Babendiekstraße
Blankenese (1947): Otto Babendiek. Romanfigur von Gustav Frenssen
In Blankenese, wo der Schriftsteller Gustav Frenssen (19.10.1863 Barlt/Dithmarschen – 11.4.1945 Barlt) zwischen 1906 und 1912 gewohnt hat, sind noch weitere Straßen nach seinen Romanfiguren benannt:
Siehe: Guldtweg
Siehe: Jörn-Uhl-Weg
Siehe: Anna-Hollmann-Weg
Zuvor hieß die Straße Weddigenstraße, benannt 1915 nach Otto W. (1882-1915), U-Bootkapitän im Ersten Weltkrieg (Motivgruppe: Namen aus dem Ersten Weltkrieg: Marine). Ihre Umbenennung in Babendiekstraße erfolgte 1947, weil der damalige Senat die Weddigenstraße als militärisch und damit umzubenennen einstufte. Gustav Frenssen selbst wurde damals noch nicht als eine umstrittene Persönlichkeit gesehen. (vgl.: Bericht über Umbenennungen von Straßennamen in Hamburg seit 1918, März 1987, Staatsarchiv Hamburg, S. 18.) Nach ihm wurde 1928 eine Straße in Blankenese benannt, die zuvor Fritz- Reuter-Straße hieß.

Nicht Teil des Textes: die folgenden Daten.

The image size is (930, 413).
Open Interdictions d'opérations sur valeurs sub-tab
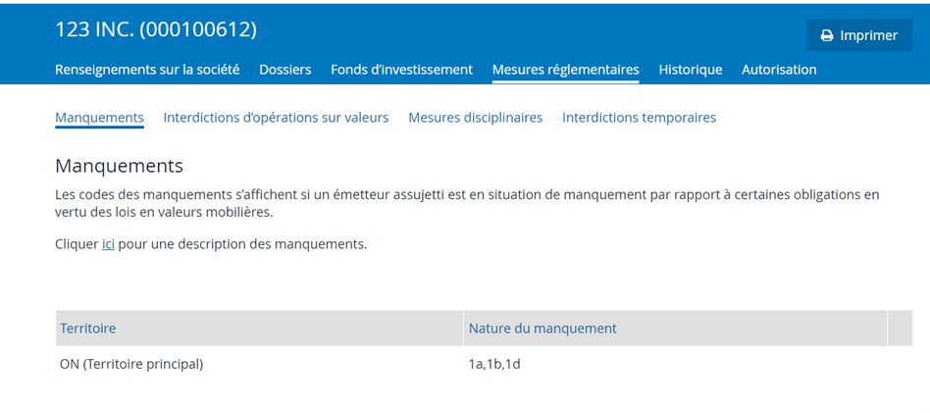coord(276,118)
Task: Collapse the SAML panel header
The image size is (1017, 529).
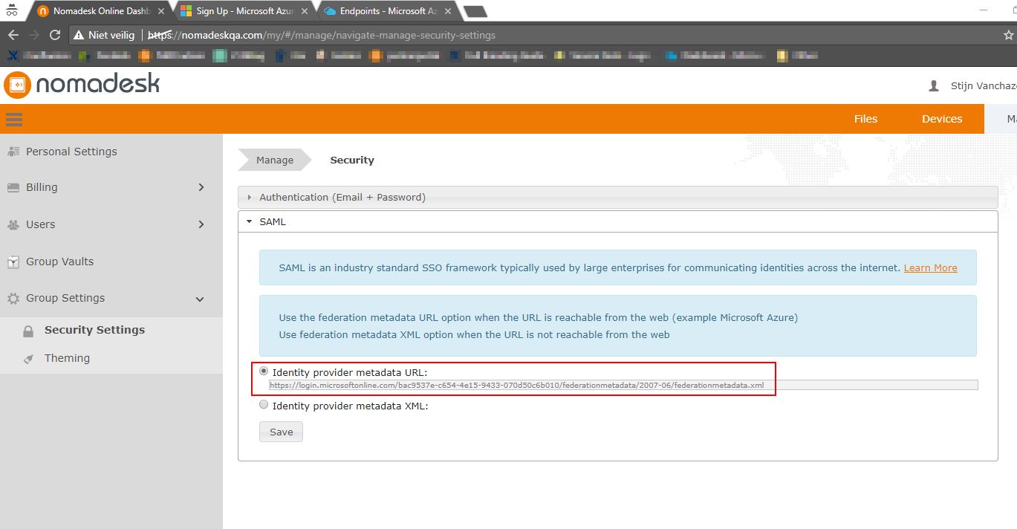Action: pyautogui.click(x=273, y=221)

1986 kam es wegen der nach Gustav Frenssen benannten Straße zu Protesten in der Bevölkerung. In einer Kleinen Anfrage des SPD-Abgeordneten Bodo Schümann vom 8. November 1984 an den Senat betreffs Umbenennung von öffentlichen Straßen, Plätzen und Wegen, hatte der Abgeordnete darauf hingewiesen, dass Gustav Frenssen: „schon vor 1920 für die Vernichtung ‚unwerten‘ Lebens eintrat, die Vertreibung und Vernichtung von Juden befürwortete und einer ‚Rassenreinheit‘ das Wort redete“.[1] Auch der damalige Erste Bürgermeister von Hamburg, Klaus von Dohnanyi, hielt es für: „‚unerträglich, einen Mann wie Frenssen heute noch zu ehren‘. Dohnanyis Vater war von den Nazis als Widerstandskämpfer hingerichtet worden. Altonas SPD, die Grün-Alternative Liste und der Erste Bürgermeister der Hansestadt stimmten darin überein, die Frenssen-Straße umzubenennen. Die CDU sowie Anwohner der betroffenen Straße lehnten dies ab. So kam es im März 1985 zu einer heftigen öffentlichen Auseinandersetzung, in deren Verlauf grundsätzlich konträre Positionen nicht überwunden werden konnten. Für eine Umbenennung sprachen sich u. a. aus – Prof. Dr. Barbara Vogel, Historikerin an der Universität Hamburg: ‚Bei der Ehrung einer Person mit einer Straße geht es doch um die Fragen ‚Was könnte Frenssen heute für uns bedeuten? Und ‚was bedeutete er in der Zeit, in der er lebte?‘ Heute gibt es keinen Streit über seine erschreckend demokratiefeindliche Einstellung.‘ (…) Martin Müller, CDU-Fraktionsvorsitzender, Altona: ‚Nach allem, was wir gehört haben, wird sich meine Fraktion gegen eine Umbenennung der Frenssenstraße aussprechen. Wenn derart strenge Maßstäbe wie bei der Frenssenstraße angelegt werden, müßten auch andere Hamburger Straßen neue Namen erhalten. Was Frenssen politisch geschrieben hat, billigen wir natürlich nicht.‘ (…) Am 18. Februar 1986 beschloß dann der Hamburger Senat, die Frenssen-Straße in Blankenese und den Frenssenweg in Eimsbüttel umzubenennen. Erstere bekam den Namen Anne-Frank-Straße. Von ihr abzweigende Straßen tragen weiterhin die Titel von Erzählungen Gustav Frenssens: so der Anna-Hollmann-Weg, der Jörn-Uhl-Weg und die Babendiekstraße,“ schreibt Frank Trende in seinem Aufsatz: „ ‚… und dann wußten wir auch, daß es Frenssens Bücher in vierzig Sprachen gab und über dreimillionenmal‘. Wer hat Angst vor Gustav Frenssen? Ein Rückblick auf fünf Jahrzehnte.“[1]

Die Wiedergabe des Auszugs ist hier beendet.